Wednesday, April 1, 2009

Why Didn't It?

Daylily "Chicago Apache"

Plants are like children, even though we know the parents and what they look like, they may have a child that looks or behaves nothing like them.

Sometimes we buy a plant advertised and recommended for a certain situation. It may not live up to our expectations, may overdo our expectations, or may be totally different than we expected. The reasons may be:


  • People have different ideas as to what constitutes a certain color. What may be pink to me, you may consider peach.
  • Some species, for example, may have a flower described as “white.“ When in reality, there is no totally white at this time; it will be almost white or shades. I call that the wishful thinking color wheel.
  • Some varieties depend on climate to determine the exact color. What may be bright orange in the garden of the Kentucky breeder, may only be light melon in an Illinois garden.
  • Another example is plants that gain their specific color from the soil. One of the best examples is the pink vs. blue hydrangea flowers.

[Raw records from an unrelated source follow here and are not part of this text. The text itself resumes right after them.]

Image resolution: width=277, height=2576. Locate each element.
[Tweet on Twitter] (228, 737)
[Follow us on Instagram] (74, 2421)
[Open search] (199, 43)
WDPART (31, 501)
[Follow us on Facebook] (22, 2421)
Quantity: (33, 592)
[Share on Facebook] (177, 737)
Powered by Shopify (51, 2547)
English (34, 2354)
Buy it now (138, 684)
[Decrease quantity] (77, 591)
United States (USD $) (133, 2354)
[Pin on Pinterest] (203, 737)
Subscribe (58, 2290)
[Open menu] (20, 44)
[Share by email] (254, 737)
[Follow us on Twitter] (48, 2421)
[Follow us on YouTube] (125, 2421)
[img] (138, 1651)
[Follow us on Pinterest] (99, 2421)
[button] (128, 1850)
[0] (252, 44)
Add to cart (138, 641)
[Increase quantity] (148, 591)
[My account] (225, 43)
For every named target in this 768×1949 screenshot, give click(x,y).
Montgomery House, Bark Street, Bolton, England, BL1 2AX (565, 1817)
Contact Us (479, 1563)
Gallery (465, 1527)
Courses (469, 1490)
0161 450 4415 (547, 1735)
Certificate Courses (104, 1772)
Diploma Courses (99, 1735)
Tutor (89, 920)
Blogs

  • The length of time a plant has been in the ground may determine size.
  • The nutrients in your soil may inhibit growth or throw it into exceptional growth.
  • The amount of shade or sun a plant receives will help determine growth.
  • The environmental factors such as pets, traffic, pollution, and moisture.
  • The plant may require pruning, staking, or other manipulation.

  • People have different ideas as to what category fits a certain plant smell.
  • The time of day often affects the intensity of the fragrance.
  • Many fragrant plants situated close to each other may nullify the effect of all or at least the subtle.
  • Understand what part of the plant has the fragrance. Some plants may have to have their leaves, stems, or seeds crushed to release the fragrance.

  • Hybrid plants may revert back to a recessive gene or to one parent.
  • Grafted plants may revert back to the host plant.
  • The plant may not be a true or good specimen of what it was labeled.
  • The plant may be very small or immature and will improve over time.
  • You may have the perfect conditions that allows your plant to be more than expected.
  • Most descriptions are “averages”.

A picture is worth a thousand words but it can also be deceiving. It may be enhanced, magnified, cropped or be just a beautiful picture. Not necessarily how it will look in a real garden setting.
Plants described with the following may work out great, but, unless you understand this plant and know the dealer, I would beware of buying anything that uses the terms:

  • Can be invasive (Probably won’t be able to contain it with a flame thrower)
  • Prone to wander (See invasive)
  • Slow to start (You will be dead forty years before it starts to grow)
  • Subtle (Never to be seen again)
  • Exotic (A houseplant for Zone 5)
  • Self seeds (A little or a lot)
  • Never before sold (Maybe for good reason) 
  • Unbelievable (Run the other way)
  • Lowest price anywhere (Probably lowest quality or size or not true to description)
  • Claims to have several types of plants in one (It may go back to just one the 2nd year)
  • Wildflowers gathered from the wild (Illegal)
  • This tree will be 50 feet in ten years (Fast growing trees are usually weak)

The best way to understand what you buy is to buy from reputable dealers and understand everything about the plant prior to buying. Check out the dealer’s guarantee before buying. If you did get a problem or defective plant, talk it over with your nursery. If it is their problem, they will want to work with you towards a solution. If it is your problem, they may be able to help you understand what went wrong.

“There is no gardening without humility. Nature is constantly sending even its oldest scholars to the bottom of the class for some egregious blunder.” Alfred Austin, British poet laureate.